Stuart Southallthen summarised his views on the current state of play of pension policy:
“The ACA commends the Minister on the handling of the roll out of auto-enrolment and NEST and warmly welcomes his April paper on State pensions for the 21st century. Albeit with a considerable gestation period, these changes could both become valuable building blocks as we all seek an environment in which a reasonable standard of living can be achieved for, and on behalf of, the UK’s future pensioners.
“However, in the private sector, where the Coalition has undertaken to ‘simplify the rules and regulations ……. to help reinvigorate occupational pensions, most steps by sponsors have been backward. Indeed the retreat from defined benefit pension provision seems to echo Dunkirk in its speed and proportions; is there to be total obliteration or might we – with Government help – in some way engineer a miraculous escape and a later turning of the tide?
“We are encouraged by the cash balance reforms in the current Pensions Bill but of themselves these will not stem what the ACA’s practitioners see and our surveys show to be trends away from sponsor risk-taking and a growing levelling-down in response to the coming auto-enrolment obligations.
“Our clients need genuine de-regulation and much greater freedom of design if they are to offer private sector employees anything involving a sharing of risk.

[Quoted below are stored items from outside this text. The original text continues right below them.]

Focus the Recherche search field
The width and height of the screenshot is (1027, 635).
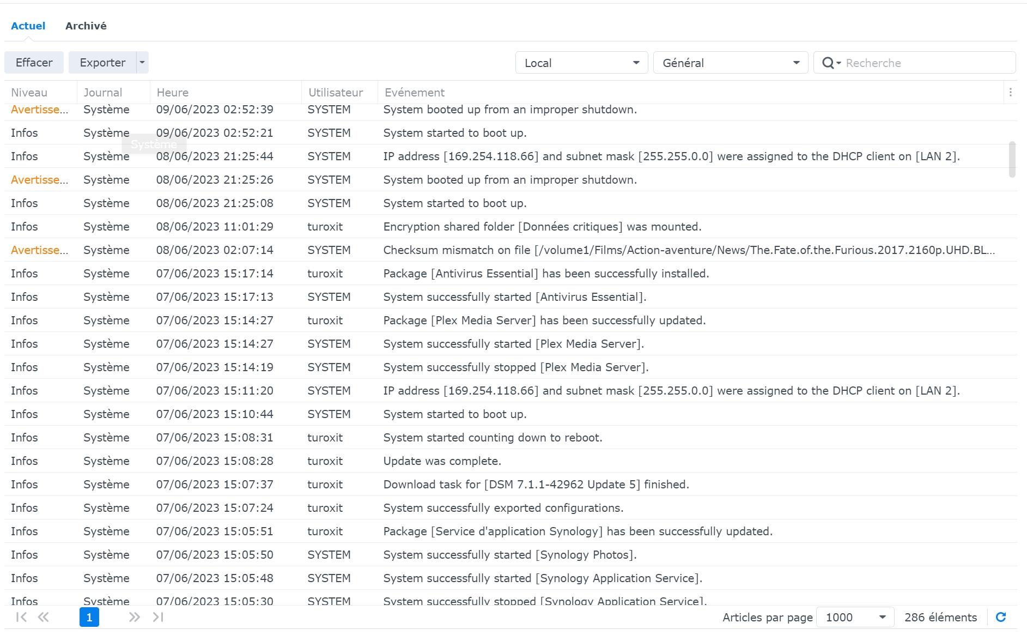tap(926, 63)
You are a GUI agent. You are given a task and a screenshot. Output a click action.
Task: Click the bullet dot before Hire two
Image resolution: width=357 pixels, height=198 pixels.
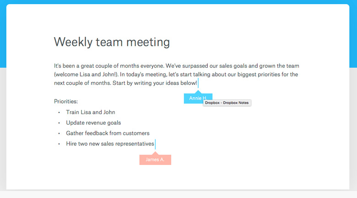tap(59, 144)
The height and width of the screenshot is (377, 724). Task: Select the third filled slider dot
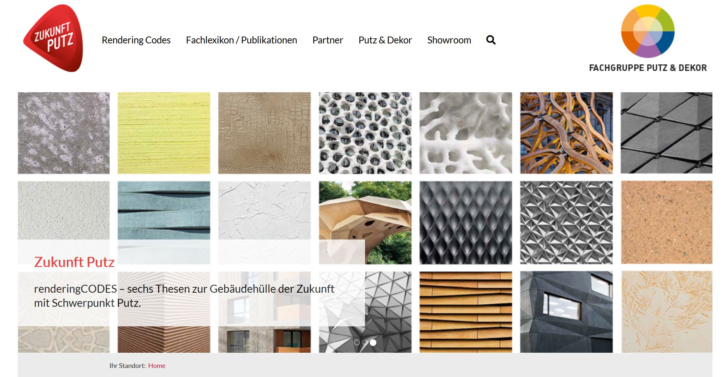coord(373,342)
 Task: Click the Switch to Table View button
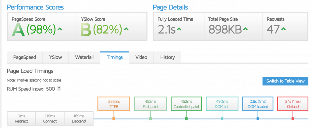[x=285, y=81]
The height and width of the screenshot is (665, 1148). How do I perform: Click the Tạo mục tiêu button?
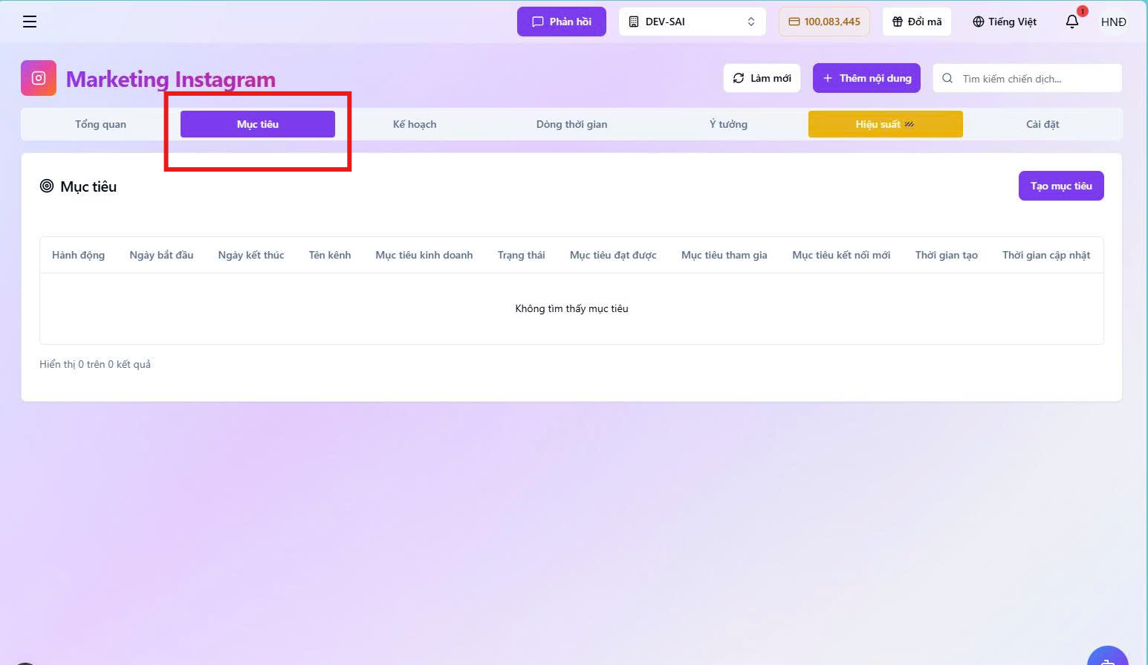tap(1061, 186)
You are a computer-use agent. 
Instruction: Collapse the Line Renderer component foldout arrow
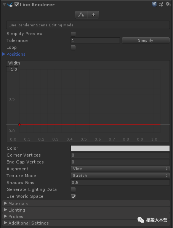pos(4,5)
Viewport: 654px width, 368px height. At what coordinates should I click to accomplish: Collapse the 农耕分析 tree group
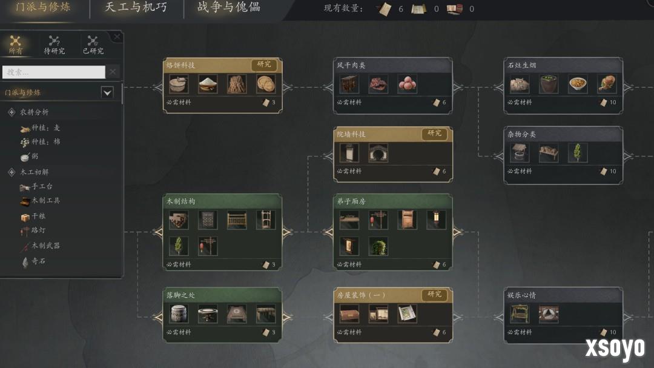tap(12, 112)
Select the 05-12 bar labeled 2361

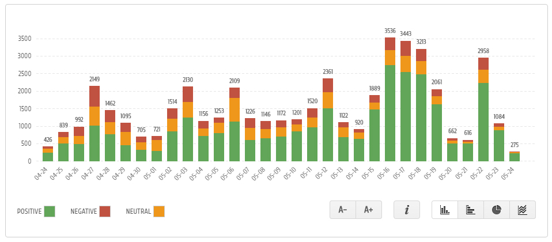tap(328, 127)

“A world of pure defined contribution provision may be quite acceptable for the better off but, even with the NEST and new State pension building blocks, it is likely to be unfit for purpose for many middle and low earners. And worse, should we see a private sector marketplace where DC is the invariable model then the private/public sector pensions divide will still be too wide even after the changes which might flow from the excellent work of Lord Hutton.”
GMP Equalisation: what is it?
The former Pensions Minister, Angela Eagle MP, made a statement on 28 January 2010 that legislation was to be brought forward by DWP, following (undisclosed) legal opinions, requiring pension schemes to make specific adjustments to benefits to compensate for the effects of unequal GMPs.
Following the ruling in the Barber Case by the European Court of Justice on 17 May 1990, trustees of pension schemes have had to pay equal benefits to comparable men and women in relation to service from that date. This ruling, which was based upon Article 141 of the Treaty of Rome, was formalised in UK domestic law by section 62 of the Pensions Act 1995. Most schemes implemented this requirement by equalising pension ages and overall benefit scales as between males and females.
However, virtually all schemes ignored the sex inequalities that existed concerning the calculation of GMPs (because these were always designed to broadly mirror unequal State benefits as was expressly permitted). GMPs may be unequal as between men and women because:
• Women are entitled to receive their GMP at age 60 compared to age 65 for men.
• Women accrue GMP at a faster rate in order to target equal levels of GMP at age 60 compared to age 65 for men.
Survivors’ benefits are another differential between men and women’s GMPs.
GMPs arose where pension schemes contracted-out of the earnings-related part of the state pension (SERPS and S2P). It is worth noting that benefits granted to men and women under SERPS and S2P are also unequal in the respects indicated above, but State pensions are not covered by the Treaty of Rome or the ruling in the Barber case. To date any attempt to equalise GMPs has invariably been confined to schemes in wind-up and even then only in some cases.